Angara to propose an eight-grade jump in teacher’s basic pay

Saying that public school teachers are the backbone of public education, LDP-Puwersa senatorial candidate Edgardo Angara yesterday said he is preparing a draft legislation that will seek an eight-grade jump in the basic pay of public school teachers, or from the present P10,000 to P15,000 a month.

Angara, who had spent 12 years in the Senate fighting for education issues, said there is a pressing need to upgrade the salaries of public schools teachers to give them decent lives. The present pay scale has to catch up with the present cost of living and other economic variable, he said.

Angara was also instrumental in the original effort to double the pay of public school teachers in the early ’90s.

There are around P450,000 teachers in public elementary and high schools in the country that will benefit from the proposed initiative of Angara.

"The public school teachers need an urgent economic relief. This can be done via a modest increase in the basic pay," said Angara.

Angara said the basic pay for public school teachers is now Salary Grade 10, or a little above P10,000. To adjust the basic pay to P15,000, the legislation should set the basic pay at Salary Grade 18, or an eight-step jump, according to Angara.

Angara, during his Senate years, was often "Mr. Education" for championing the welfare of teachers and public and private education.

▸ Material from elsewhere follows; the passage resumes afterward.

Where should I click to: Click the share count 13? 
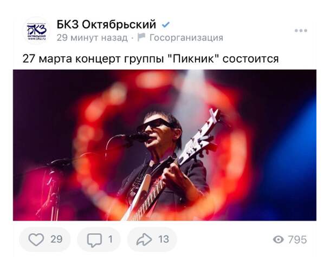point(164,239)
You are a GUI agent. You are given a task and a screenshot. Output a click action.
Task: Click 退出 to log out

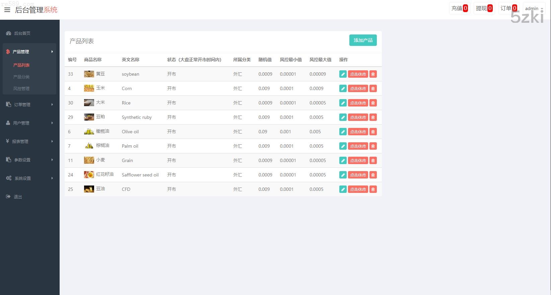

He was the main proponent of the Free High School Act, that mandates free secondary education. Before the passage of that law, only elementary education was free.

He was the main sponsor of the measures that created the Commission on Higher Education (CHED) and the Technical Education and Skills Development Authority (TESDA).

The two laws stripped the Department of Education, Culture and Sports (DECS) of unnecessary burden, enabling the DECS to focus on the needs of basic education.

Angara was also the principal sponsor of the measure that is now the Government Assistance to Students and Teachers in Private Education (or GASTPE).

In 1992, he headed a congressional commission that wrote the landmark report on the problems of Philippine education.